Using the Heart Attack Risk Factors Dataset sourced from Kaggle, I aimed to uncover meaningful insights through data analysis, feature engineering, and statistical testing. The final outcome is an interactive dashboard that provides a holistic view of heart attack risks and treatment effectiveness.

Project Workflow

1. Data Acquisition

The journey began with sourcing the dataset from Kaggle. The dataset, titled "Heart Attack Risk Factors Dataset," includes a variety of attributes related to patient demographics, medical history, and lifestyle factors. The goal was to use this data to identify critical risk factors for heart attacks and to visualize these insights in a user-friendly format.

2. Data Inspection

Before diving into analysis, I conducted a thorough inspection of the dataset to ensure its quality. This step was crucial to identify any issues such as missing values, duplicates, outliers, and inconsistencies in data types.

Here’s the code snippet used for the inspection:

import pandas as pd

# Load the dataset
file_path = '../Data/heart_attack_dataset.csv'
df = pd.read_csv(file_path)

# Summary of the dataset
print("Summary of the dataset:")
print(df.info())
print("\n")

# Check for missing values
print("Missing values in each column:")
print(df.isnull().sum())
print("\n")

# Check for duplicates
print("Number of duplicate rows in the dataset:")
print(df.duplicated().sum())
print("\n")

# Check for invalid or outlier values (e.g., negative ages, extremely high/low blood pressure)
print("Summary statistics for numerical columns:")
print(df.describe())
print("\n")

# Check for any unexpected values in categorical columns
print("Unique values in categorical columns:")
categorical_columns = ['Gender', 'Smoking Status', 'Chest Pain Type', 'Treatment']
for col in categorical_columns:
    print(f"\n{col}:")
    print(df[col].unique())

# Check for any inconsistent data types
print("\nData types of each column:")
print(df.dtypes)
print("\n")

During this step, I confirmed that the dataset was clean with no major issues. However, there were opportunities for enhancing the data through feature engineering.

3. Feature Engineering

To enrich the dataset and make the analysis more insightful, I introduced several new features. These features were designed to capture more nuanced aspects of heart health, such as categorizing patients into age groups, calculating risk scores, and determining the necessity for lifestyle modifications.

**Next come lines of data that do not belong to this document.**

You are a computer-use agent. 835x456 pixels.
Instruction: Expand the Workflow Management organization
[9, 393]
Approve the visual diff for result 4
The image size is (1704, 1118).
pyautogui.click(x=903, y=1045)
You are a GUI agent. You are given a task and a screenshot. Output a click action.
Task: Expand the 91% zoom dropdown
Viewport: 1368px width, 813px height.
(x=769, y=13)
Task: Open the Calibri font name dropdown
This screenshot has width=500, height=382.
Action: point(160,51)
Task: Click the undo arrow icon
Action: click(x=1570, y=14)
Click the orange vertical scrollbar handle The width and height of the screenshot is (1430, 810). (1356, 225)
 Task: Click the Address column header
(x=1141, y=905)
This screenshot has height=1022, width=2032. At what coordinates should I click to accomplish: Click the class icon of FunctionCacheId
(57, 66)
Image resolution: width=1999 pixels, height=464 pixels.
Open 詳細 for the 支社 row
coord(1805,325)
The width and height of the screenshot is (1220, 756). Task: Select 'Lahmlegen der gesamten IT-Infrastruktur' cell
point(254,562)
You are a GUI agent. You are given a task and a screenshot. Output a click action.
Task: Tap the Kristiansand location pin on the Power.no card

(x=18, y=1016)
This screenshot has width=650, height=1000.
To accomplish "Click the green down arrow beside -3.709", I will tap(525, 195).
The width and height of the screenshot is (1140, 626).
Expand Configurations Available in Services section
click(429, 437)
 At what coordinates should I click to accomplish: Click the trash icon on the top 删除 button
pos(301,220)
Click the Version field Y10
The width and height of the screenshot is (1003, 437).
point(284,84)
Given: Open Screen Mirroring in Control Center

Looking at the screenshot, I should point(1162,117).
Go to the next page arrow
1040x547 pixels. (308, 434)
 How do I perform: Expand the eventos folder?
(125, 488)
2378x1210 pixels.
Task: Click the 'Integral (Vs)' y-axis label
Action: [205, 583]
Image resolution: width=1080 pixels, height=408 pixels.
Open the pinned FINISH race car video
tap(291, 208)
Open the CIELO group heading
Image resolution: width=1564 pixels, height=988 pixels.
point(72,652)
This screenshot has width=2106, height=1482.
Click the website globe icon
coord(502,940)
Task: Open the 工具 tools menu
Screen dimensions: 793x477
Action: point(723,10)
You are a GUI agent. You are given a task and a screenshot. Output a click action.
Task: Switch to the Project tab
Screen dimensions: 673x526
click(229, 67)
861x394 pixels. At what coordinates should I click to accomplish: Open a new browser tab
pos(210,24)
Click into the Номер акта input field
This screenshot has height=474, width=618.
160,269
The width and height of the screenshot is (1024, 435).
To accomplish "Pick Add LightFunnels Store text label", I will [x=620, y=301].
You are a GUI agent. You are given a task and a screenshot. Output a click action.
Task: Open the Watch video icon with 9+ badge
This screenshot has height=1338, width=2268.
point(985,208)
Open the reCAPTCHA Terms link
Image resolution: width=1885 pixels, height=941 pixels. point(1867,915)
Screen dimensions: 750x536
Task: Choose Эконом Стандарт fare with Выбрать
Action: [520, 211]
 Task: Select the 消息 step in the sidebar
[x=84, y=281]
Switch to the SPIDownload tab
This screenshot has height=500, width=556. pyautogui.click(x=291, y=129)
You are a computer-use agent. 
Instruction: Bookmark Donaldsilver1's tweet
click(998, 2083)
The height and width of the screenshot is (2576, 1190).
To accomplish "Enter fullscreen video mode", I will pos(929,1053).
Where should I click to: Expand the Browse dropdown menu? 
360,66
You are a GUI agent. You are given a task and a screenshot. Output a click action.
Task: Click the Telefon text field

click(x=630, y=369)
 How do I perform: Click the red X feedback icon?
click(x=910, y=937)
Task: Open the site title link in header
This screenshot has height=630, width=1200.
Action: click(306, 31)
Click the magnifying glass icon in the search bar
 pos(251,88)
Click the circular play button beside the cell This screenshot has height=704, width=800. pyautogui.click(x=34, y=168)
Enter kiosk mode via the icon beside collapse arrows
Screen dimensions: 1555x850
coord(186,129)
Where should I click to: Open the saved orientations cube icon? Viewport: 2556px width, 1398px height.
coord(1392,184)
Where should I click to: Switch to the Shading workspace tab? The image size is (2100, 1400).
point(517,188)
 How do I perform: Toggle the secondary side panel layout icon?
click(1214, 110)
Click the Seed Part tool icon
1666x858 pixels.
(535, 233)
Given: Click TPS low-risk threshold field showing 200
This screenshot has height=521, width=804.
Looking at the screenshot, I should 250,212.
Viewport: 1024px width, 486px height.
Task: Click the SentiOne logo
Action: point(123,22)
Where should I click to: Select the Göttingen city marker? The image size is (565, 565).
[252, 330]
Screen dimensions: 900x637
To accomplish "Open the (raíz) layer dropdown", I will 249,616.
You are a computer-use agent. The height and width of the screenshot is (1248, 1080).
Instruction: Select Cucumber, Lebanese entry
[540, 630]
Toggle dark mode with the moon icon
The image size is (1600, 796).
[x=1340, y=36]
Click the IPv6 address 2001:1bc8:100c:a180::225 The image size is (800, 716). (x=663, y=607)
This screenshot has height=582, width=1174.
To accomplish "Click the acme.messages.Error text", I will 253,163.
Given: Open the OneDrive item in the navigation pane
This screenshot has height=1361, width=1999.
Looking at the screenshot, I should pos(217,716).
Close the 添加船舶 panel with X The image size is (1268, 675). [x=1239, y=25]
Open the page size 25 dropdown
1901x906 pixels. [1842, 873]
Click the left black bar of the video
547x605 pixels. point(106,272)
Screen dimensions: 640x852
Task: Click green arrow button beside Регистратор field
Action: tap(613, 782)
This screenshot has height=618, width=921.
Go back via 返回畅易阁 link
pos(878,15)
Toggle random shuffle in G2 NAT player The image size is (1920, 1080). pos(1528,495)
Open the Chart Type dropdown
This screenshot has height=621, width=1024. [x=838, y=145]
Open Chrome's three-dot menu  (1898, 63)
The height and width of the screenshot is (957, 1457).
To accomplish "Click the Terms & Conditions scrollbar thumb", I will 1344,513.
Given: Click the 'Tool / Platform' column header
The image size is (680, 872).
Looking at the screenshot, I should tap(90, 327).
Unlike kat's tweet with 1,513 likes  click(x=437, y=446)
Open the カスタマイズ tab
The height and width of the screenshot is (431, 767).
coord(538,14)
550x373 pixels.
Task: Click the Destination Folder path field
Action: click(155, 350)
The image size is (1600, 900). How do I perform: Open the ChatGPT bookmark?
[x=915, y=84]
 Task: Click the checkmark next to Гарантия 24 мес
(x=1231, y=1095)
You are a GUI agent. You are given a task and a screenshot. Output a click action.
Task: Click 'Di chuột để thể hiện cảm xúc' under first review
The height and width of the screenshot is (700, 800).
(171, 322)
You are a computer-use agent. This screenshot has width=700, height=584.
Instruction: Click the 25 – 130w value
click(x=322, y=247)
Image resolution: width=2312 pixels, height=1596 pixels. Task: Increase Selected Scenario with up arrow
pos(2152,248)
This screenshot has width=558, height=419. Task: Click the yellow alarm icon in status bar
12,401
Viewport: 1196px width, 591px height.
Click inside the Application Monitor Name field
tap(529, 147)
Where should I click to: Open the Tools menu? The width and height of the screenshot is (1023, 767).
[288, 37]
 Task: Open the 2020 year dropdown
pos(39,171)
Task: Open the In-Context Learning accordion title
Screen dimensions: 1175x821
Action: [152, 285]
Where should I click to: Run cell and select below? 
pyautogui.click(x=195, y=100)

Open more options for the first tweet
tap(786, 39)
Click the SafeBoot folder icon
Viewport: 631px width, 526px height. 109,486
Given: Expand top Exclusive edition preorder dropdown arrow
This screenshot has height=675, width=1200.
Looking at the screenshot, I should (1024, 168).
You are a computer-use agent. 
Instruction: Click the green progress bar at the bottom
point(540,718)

Here’s an example of the feature engineering code:

import pandas as pd

# Load the dataset
file_path = '../Data/heart_attack_dataset.csv'
df = pd.read_csv(file_path)

# 1. Age Group
def age_group(age):
    if age < 20:
        return "<20"
    elif 20 <= age < 30:
        return "20-29"
    elif 30 <= age < 40:
        return "30-39"
    elif 40 <= age < 50:
        return "40-49"
    elif 50 <= age < 60:
        return "50-59"
    elif 60 <= age < 70:
        return "60-69"
    elif 70 <= age < 80:
        return "70-79"
    else:
        return "80+"

df['Age Group'] = df['Age'].apply(age_group)

# 2. Cholesterol Level Category
def cholesterol_category(cholesterol):
    if cholesterol < 200:
        return "Low"
    elif 200 <= cholesterol < 240:
        return "Borderline High"
    else:
        return "High"

df['Cholesterol Level Category'] = df['Cholesterol (mg/dL)'].apply(cholesterol_category)

# 3. Blood Pressure Category
def bp_category(bp):
    if bp < 120:
        return "Normal"
    elif 120 <= bp < 130:
        return "Elevated"
    elif 130 <= bp < 140:
        return "High Blood Pressure Stage 1"
    else:
        return "High Blood Pressure Stage 2"

df['Blood Pressure Category'] = df['Blood Pressure (mmHg)'].apply(bp_category)

# 4. Risk Score
def risk_score(row):
    score = 0
    if row['Cholesterol (mg/dL)'] > 240:
        score += 1
    if row['Blood Pressure (mmHg)'] >= 140:
        score += 1
    if row['Has Diabetes'] == 1:
        score += 1
    if row['Smoking Status'] == 'Current':
        score += 1
    return score

df['Risk Score'] = df.apply(risk_score, axis=1)

# 5. Heart Health Status
def heart_health_status(row):
    bp_cat = row['Blood Pressure Category']
    chol_cat = row['Cholesterol Level Category']
    if bp_cat == "Normal" and chol_cat == "Low":
        return "Healthy"
    elif bp_cat == "Elevated" or chol_cat == "Borderline High":
        return "At Risk"
    else:
        return "Unhealthy"

df['Heart Health Status'] = df.apply(heart_health_status, axis=1)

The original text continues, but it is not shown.